Render all of the data below as a two-column CSV headed input and output. Give one row per item, with its text under input and its answer under output, each in its own quoted field and with line breaks replaced by spaces.

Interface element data
○ ○ ○ ○

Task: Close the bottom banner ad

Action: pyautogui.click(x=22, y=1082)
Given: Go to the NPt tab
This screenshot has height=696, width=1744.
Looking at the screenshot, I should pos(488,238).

○ ○ ○ ○

*The result*:
input,output
"Task: Close the bottom banner ad","Action: pyautogui.click(x=22, y=1082)"
"Given: Go to the NPt tab This screenshot has height=696, width=1744.","Looking at the screenshot, I should pos(488,238)."